> [TASK INPUTS]
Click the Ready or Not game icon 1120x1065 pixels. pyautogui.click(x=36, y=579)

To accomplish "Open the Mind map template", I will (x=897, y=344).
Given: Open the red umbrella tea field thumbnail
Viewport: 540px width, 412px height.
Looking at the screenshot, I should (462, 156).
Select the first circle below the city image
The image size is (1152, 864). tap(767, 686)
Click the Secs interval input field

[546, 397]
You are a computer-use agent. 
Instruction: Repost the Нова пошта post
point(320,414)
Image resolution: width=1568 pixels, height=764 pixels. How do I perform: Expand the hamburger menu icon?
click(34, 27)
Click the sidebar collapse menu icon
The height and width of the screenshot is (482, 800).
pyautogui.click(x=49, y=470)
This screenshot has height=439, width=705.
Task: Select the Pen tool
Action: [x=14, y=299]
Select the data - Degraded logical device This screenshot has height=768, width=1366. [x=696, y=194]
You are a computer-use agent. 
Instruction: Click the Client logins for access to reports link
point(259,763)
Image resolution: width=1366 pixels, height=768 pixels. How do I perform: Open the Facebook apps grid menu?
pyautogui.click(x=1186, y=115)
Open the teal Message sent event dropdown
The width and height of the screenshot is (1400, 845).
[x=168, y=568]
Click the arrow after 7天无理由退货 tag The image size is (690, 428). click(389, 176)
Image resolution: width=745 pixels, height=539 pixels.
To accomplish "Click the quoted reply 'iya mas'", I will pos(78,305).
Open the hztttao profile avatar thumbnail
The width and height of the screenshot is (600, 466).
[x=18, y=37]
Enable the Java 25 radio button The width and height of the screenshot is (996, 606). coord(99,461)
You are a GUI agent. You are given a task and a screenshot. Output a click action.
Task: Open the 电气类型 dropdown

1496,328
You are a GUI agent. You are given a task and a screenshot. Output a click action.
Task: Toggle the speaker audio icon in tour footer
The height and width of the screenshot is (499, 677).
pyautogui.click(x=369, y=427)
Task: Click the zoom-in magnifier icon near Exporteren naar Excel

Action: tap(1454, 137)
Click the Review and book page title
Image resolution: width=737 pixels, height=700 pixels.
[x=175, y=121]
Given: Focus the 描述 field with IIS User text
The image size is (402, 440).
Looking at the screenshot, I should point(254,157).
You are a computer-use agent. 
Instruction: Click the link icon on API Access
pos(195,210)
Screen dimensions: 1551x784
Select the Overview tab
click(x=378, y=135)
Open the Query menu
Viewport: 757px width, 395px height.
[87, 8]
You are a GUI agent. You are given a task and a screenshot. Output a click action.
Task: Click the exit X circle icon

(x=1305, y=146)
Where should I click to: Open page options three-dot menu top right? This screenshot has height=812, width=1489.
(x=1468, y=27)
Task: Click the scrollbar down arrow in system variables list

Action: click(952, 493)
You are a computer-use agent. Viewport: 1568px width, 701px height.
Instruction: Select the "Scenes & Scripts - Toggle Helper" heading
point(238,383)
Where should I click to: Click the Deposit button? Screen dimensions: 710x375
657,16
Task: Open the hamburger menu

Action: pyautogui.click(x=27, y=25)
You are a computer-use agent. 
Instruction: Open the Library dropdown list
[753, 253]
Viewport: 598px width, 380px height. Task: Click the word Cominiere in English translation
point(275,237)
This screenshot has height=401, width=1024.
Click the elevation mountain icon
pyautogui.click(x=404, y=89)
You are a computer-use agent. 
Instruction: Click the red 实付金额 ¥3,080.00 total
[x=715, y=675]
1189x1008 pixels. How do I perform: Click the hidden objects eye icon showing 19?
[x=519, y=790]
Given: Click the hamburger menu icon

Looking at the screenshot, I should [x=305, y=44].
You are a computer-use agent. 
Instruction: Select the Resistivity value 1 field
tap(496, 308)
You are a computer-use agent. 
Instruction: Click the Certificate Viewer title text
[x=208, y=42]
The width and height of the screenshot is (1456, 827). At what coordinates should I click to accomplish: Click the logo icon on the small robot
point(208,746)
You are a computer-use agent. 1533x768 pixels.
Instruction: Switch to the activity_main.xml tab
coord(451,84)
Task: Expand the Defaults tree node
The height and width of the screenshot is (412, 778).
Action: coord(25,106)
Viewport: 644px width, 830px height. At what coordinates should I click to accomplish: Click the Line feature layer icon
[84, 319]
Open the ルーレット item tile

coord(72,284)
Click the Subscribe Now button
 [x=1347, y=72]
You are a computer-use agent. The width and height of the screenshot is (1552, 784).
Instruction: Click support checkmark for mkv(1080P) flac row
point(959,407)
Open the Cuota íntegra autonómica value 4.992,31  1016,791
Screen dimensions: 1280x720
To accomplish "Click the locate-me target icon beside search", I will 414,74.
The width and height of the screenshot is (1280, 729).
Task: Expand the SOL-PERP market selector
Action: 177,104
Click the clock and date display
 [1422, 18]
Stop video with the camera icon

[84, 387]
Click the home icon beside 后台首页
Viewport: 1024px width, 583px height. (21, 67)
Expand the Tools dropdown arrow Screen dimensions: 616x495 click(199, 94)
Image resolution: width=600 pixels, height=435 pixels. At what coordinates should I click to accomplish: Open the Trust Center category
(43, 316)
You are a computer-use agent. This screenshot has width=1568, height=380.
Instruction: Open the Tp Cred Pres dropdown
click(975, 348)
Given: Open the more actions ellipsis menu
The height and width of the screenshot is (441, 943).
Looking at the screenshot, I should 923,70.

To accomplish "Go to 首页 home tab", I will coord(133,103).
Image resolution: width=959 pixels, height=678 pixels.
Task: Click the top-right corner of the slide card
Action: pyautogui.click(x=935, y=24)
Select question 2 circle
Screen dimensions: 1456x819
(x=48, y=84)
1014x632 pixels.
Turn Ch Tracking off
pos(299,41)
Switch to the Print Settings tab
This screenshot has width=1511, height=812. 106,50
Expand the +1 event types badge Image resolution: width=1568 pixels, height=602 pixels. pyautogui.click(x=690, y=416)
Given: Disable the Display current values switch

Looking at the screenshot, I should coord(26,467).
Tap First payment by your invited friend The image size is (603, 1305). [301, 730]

> [GIVEN EXERCISE]
Reproduce all the entries above, swapping every "computer-use agent" for "desktop automation agent" and leaving everything else unchanged.

> [SOLUTION TO THIS EXERCISE]
Click the Ready or Not game icon 1120x1065 pixels. pyautogui.click(x=36, y=579)

To accomplish "Open the Mind map template", I will (x=897, y=344).
Given: Open the red umbrella tea field thumbnail
Viewport: 540px width, 412px height.
Looking at the screenshot, I should (462, 156).
Select the first circle below the city image
The image size is (1152, 864). tap(767, 686)
Click the Secs interval input field

[546, 397]
You are a desktop automation agent. 
Instruction: Repost the Нова пошта post
point(320,414)
Image resolution: width=1568 pixels, height=764 pixels. How do I perform: Expand the hamburger menu icon?
click(34, 27)
Click the sidebar collapse menu icon
The height and width of the screenshot is (482, 800).
pyautogui.click(x=49, y=470)
This screenshot has height=439, width=705.
Task: Select the Pen tool
Action: [x=14, y=299]
Select the data - Degraded logical device This screenshot has height=768, width=1366. [x=696, y=194]
You are a desktop automation agent. 
Instruction: Click the Client logins for access to reports link
point(259,763)
Image resolution: width=1366 pixels, height=768 pixels. How do I perform: Open the Facebook apps grid menu?
pyautogui.click(x=1186, y=115)
Open the teal Message sent event dropdown
The width and height of the screenshot is (1400, 845).
[x=168, y=568]
Click the arrow after 7天无理由退货 tag The image size is (690, 428). click(389, 176)
Image resolution: width=745 pixels, height=539 pixels.
To accomplish "Click the quoted reply 'iya mas'", I will pos(78,305).
Open the hztttao profile avatar thumbnail
The width and height of the screenshot is (600, 466).
[x=18, y=37]
Enable the Java 25 radio button The width and height of the screenshot is (996, 606). coord(99,461)
You are a GUI agent. You are given a task and a screenshot. Output a click action.
Task: Open the 电气类型 dropdown

1496,328
You are a GUI agent. You are given a task and a screenshot. Output a click action.
Task: Toggle the speaker audio icon in tour footer
The height and width of the screenshot is (499, 677).
pyautogui.click(x=369, y=427)
Task: Click the zoom-in magnifier icon near Exporteren naar Excel

Action: tap(1454, 137)
Click the Review and book page title
Image resolution: width=737 pixels, height=700 pixels.
[x=175, y=121]
Given: Focus the 描述 field with IIS User text
The image size is (402, 440).
Looking at the screenshot, I should point(254,157).
You are a desktop automation agent. 
Instruction: Click the link icon on API Access
pos(195,210)
Screen dimensions: 1551x784
Select the Overview tab
click(x=378, y=135)
Open the Query menu
Viewport: 757px width, 395px height.
[87, 8]
You are a GUI agent. You are given a task and a screenshot. Output a click action.
Task: Click the exit X circle icon

(x=1305, y=146)
Where should I click to: Open page options three-dot menu top right? This screenshot has height=812, width=1489.
(x=1468, y=27)
Task: Click the scrollbar down arrow in system variables list

Action: click(952, 493)
You are a desktop automation agent. Viewport: 1568px width, 701px height.
Instruction: Select the "Scenes & Scripts - Toggle Helper" heading
point(238,383)
Where should I click to: Click the Deposit button? Screen dimensions: 710x375
657,16
Task: Open the hamburger menu

Action: pyautogui.click(x=27, y=25)
You are a desktop automation agent. 
Instruction: Open the Library dropdown list
[753, 253]
Viewport: 598px width, 380px height. Task: Click the word Cominiere in English translation
point(275,237)
This screenshot has height=401, width=1024.
Click the elevation mountain icon
pyautogui.click(x=404, y=89)
You are a desktop automation agent. 
Instruction: Click the red 实付金额 ¥3,080.00 total
[x=715, y=675]
1189x1008 pixels. How do I perform: Click the hidden objects eye icon showing 19?
[x=519, y=790]
Given: Click the hamburger menu icon

Looking at the screenshot, I should [x=305, y=44].
You are a desktop automation agent. 
Instruction: Select the Resistivity value 1 field
tap(496, 308)
You are a desktop automation agent. 
Instruction: Click the Certificate Viewer title text
[x=208, y=42]
The width and height of the screenshot is (1456, 827). At what coordinates should I click to accomplish: Click the logo icon on the small robot
point(208,746)
You are a desktop automation agent. 1533x768 pixels.
Instruction: Switch to the activity_main.xml tab
coord(451,84)
Task: Expand the Defaults tree node
The height and width of the screenshot is (412, 778).
Action: coord(25,106)
Viewport: 644px width, 830px height. At what coordinates should I click to accomplish: Click the Line feature layer icon
[84, 319]
Open the ルーレット item tile

coord(72,284)
Click the Subscribe Now button
 [x=1347, y=72]
You are a desktop automation agent. The width and height of the screenshot is (1552, 784).
Instruction: Click support checkmark for mkv(1080P) flac row
point(959,407)
Open the Cuota íntegra autonómica value 4.992,31  1016,791
Screen dimensions: 1280x720
To accomplish "Click the locate-me target icon beside search", I will 414,74.
The width and height of the screenshot is (1280, 729).
Task: Expand the SOL-PERP market selector
Action: 177,104
Click the clock and date display
 [1422, 18]
Stop video with the camera icon

[84, 387]
Click the home icon beside 后台首页
Viewport: 1024px width, 583px height. (21, 67)
Expand the Tools dropdown arrow Screen dimensions: 616x495 click(199, 94)
Image resolution: width=600 pixels, height=435 pixels. At what coordinates should I click to accomplish: Open the Trust Center category
(43, 316)
You are a desktop automation agent. This screenshot has width=1568, height=380.
Instruction: Open the Tp Cred Pres dropdown
click(975, 348)
Given: Open the more actions ellipsis menu
The height and width of the screenshot is (441, 943).
Looking at the screenshot, I should 923,70.

To accomplish "Go to 首页 home tab", I will coord(133,103).
Image resolution: width=959 pixels, height=678 pixels.
Task: Click the top-right corner of the slide card
Action: pyautogui.click(x=935, y=24)
Select question 2 circle
Screen dimensions: 1456x819
(x=48, y=84)
1014x632 pixels.
Turn Ch Tracking off
pos(299,41)
Switch to the Print Settings tab
This screenshot has width=1511, height=812. 106,50
Expand the +1 event types badge Image resolution: width=1568 pixels, height=602 pixels. pyautogui.click(x=690, y=416)
Given: Disable the Display current values switch

Looking at the screenshot, I should coord(26,467).
Tap First payment by your invited friend The image size is (603, 1305). [301, 730]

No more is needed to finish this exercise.